A company -- even when used to compliance, and endowed with employee goodwill -- cannot deliver its workers cold into the arms of a designated bargaining agent, unless it's a done deal with a yellow in-house union or a bogus pre-emptive arrangement with the likes of the Christian Labour Association of Canada. Even if a legitimate union "succeeds" in such a manner, the result of short-circuiting the democratic involvement of the workers will almost certainly be apathy and lack of involvement, a union in name only. There are certainly campaigns like 'Justice for Janitors', where organizing cannot realistically be done on a workplace-by-workplace and worker-by-worker basis. Unions like SEIU then stage major community mobilizations and publicity campaigns -- perhaps citywide or nationwide -- to force large-scale employers to grant voluntary recognition or at least "neutrality" for all their employees. This has proven an effective way to achieve collective representation under such circumstances. But by-passing member involvement at the sign-up stage still creates future difficulties in getting workers truly involved and engaged.

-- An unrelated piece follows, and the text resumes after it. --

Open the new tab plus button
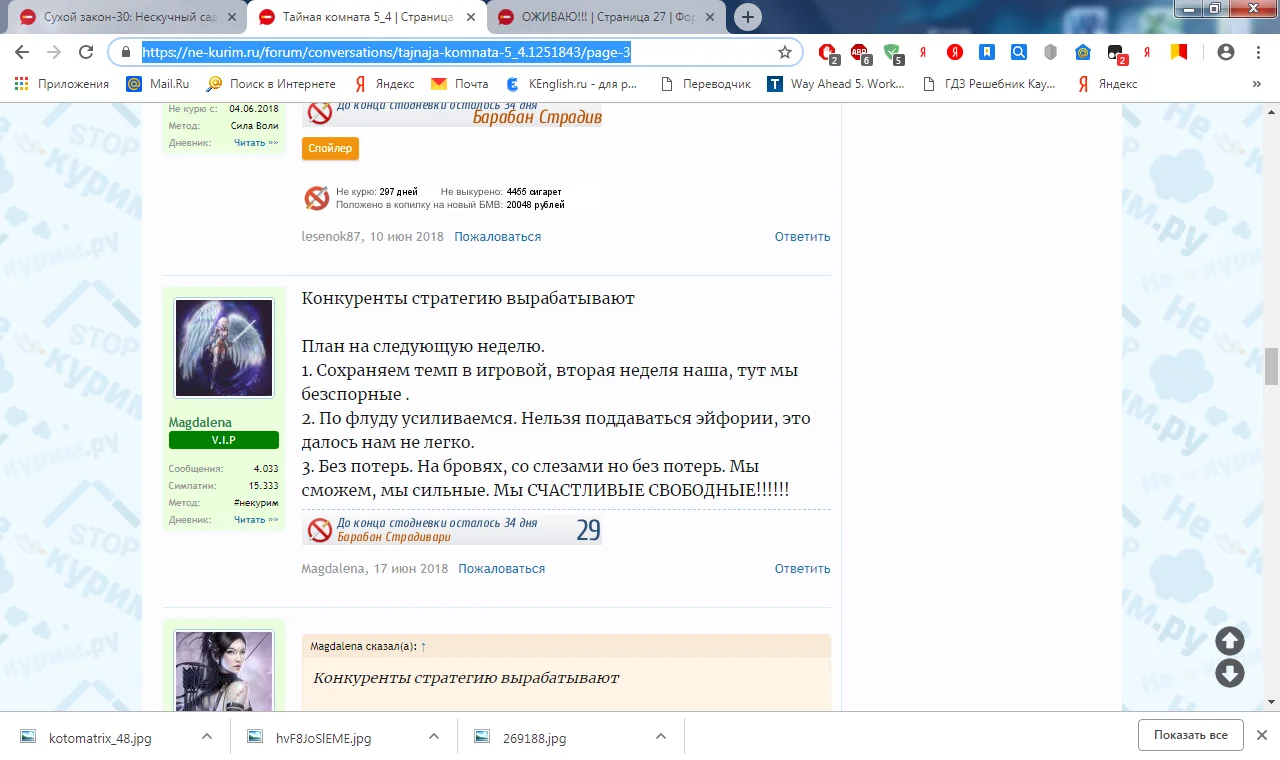The width and height of the screenshot is (1280, 760). [748, 17]
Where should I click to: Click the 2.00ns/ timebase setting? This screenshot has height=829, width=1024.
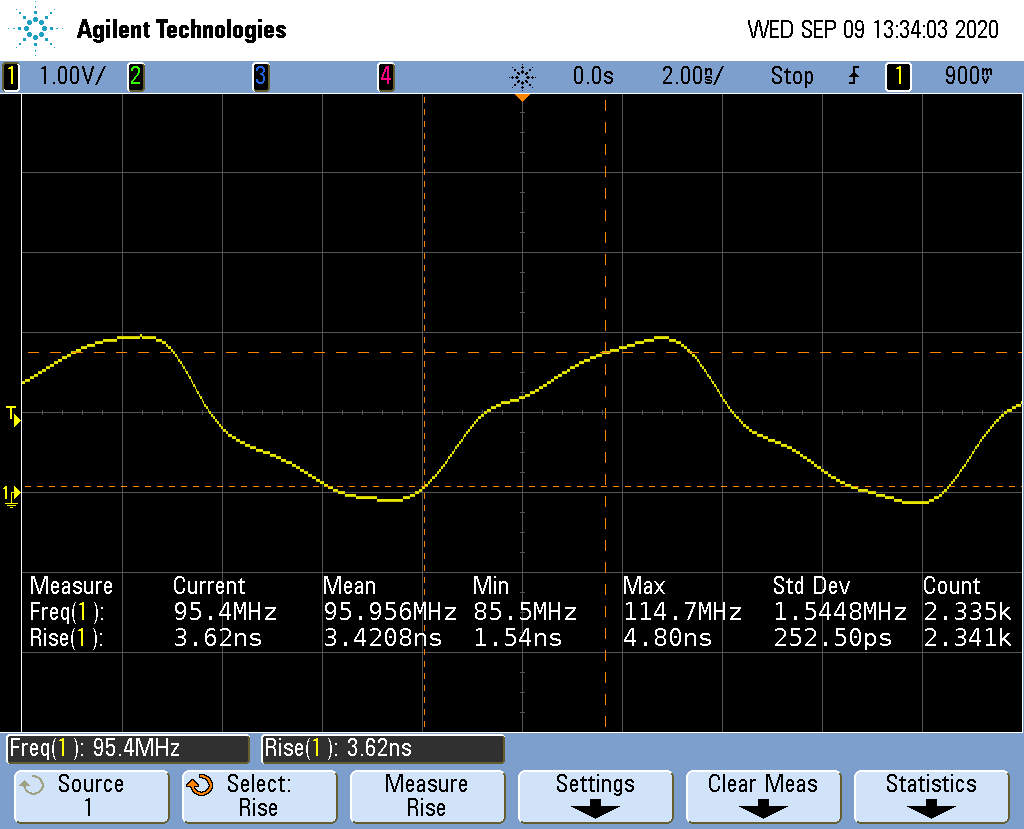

A second lesson is that campaigns should be steady, under-the-radar, low-key. They shouldn't be proclaimed ahead of time from the rooftop of Union headquarters -- especially with the Company logo on the letterhead. As my granny used to say, don't count your chickens before they're hatched, or you end up with egg on your face. Competitiveness between individual unions must not be allowed to distort campaign strategies.
Arcelor-Mittal's operations in Hamilton may well become unionized before too long, as conditions continue to evolve within and without. And the Steelworkers are the obvious union to do it. Their aborted Do-fiasco this March has undoubtedly set things back for a year or two, and serious lessons have to be absorbed before a new attempt is made. The next campaign will have to be done the hard way, patiently, modestly, from below. And in conjunction with the other Steelworkers, community allies, and the rest of the labour movement in Hamilton and beyond.
If the company can be persuaded that it's in its own broader interest not to resist this, so much the better. But our focus has to be on the workers themselves, their fears, their pride, their hopes, their needs. Not on the boardroom, not on the headlines.
John Humphrey is a former president of Steelworkers Local 5338.